The dataset is downloaded from Kaggle. The dataset used in this project includes 962 resumes, each associated with one of the 25 job categories. The dataset serves as the foundation for training and evaluating the classification models. It is a critical component of the project and allows for the assessment of the model's performance in categorizing resumes based on job categories.

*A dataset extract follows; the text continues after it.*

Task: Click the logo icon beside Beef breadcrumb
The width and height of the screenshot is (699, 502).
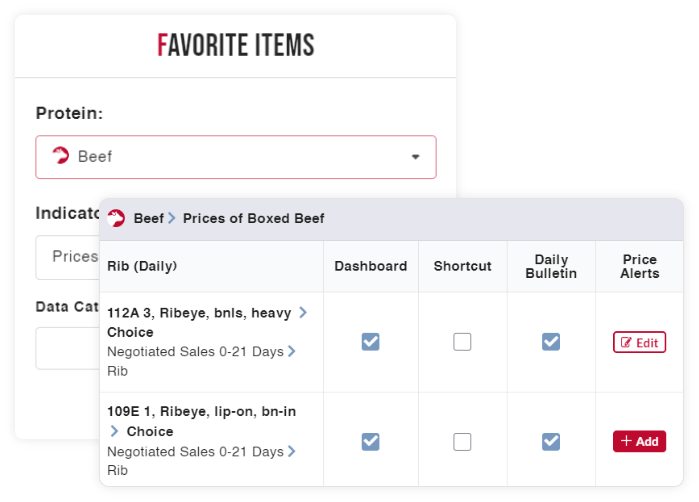Action: [x=117, y=218]
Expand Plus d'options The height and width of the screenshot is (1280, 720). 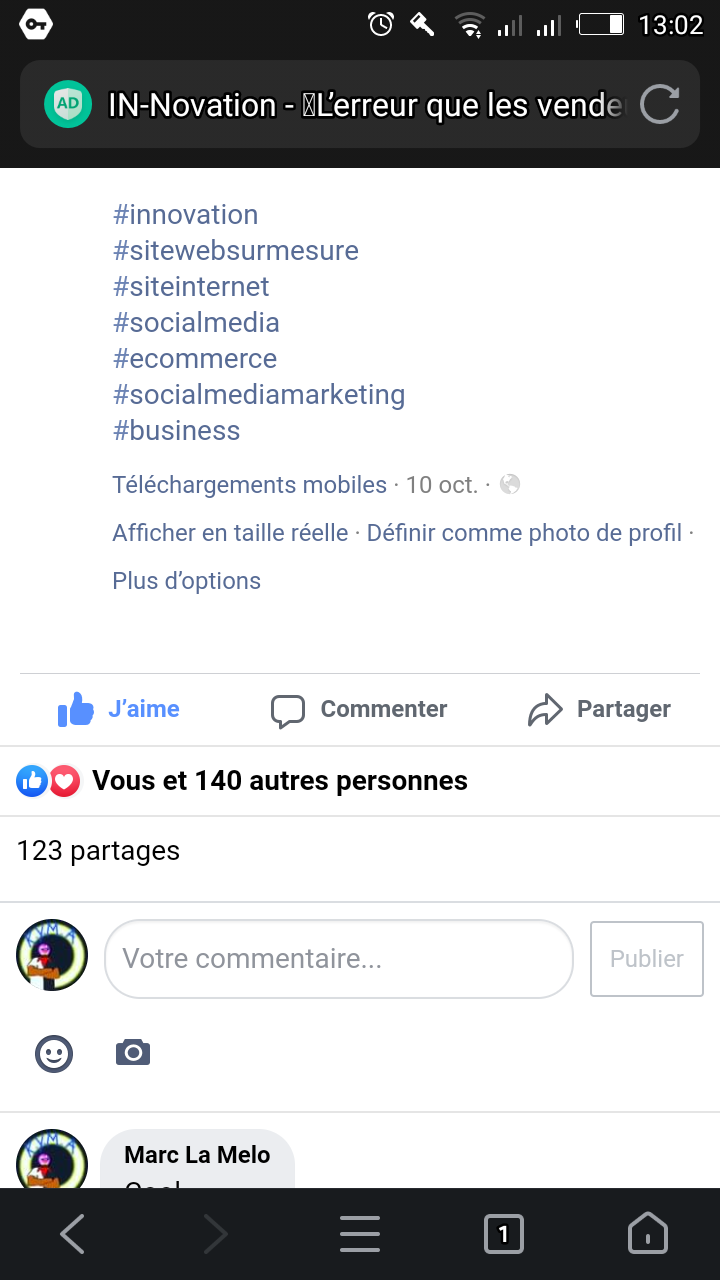click(x=186, y=581)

Link to the Dataset: https://www.kaggle.com/datasets/gauravduttakiit/resume-dataset
KNeighbors model outperforms the other models in terms of mean accuracy. This superior performance can be attributed to the characteristics of the KNeighbors classifier, which is effective in capturing the underlying patterns in the data. Random Forest and Support Vector Machine (SVM) models show very high accuracy scores, but they exhibit signs of overfitting as indicated by their perfect scores in some cross-validation folds. The choice of model should take into account both the mean accuracy and the potential for overfitting. The KNeighbors model strikes a balance between accuracy and generalization, making it a suitable choice for this resume screening task.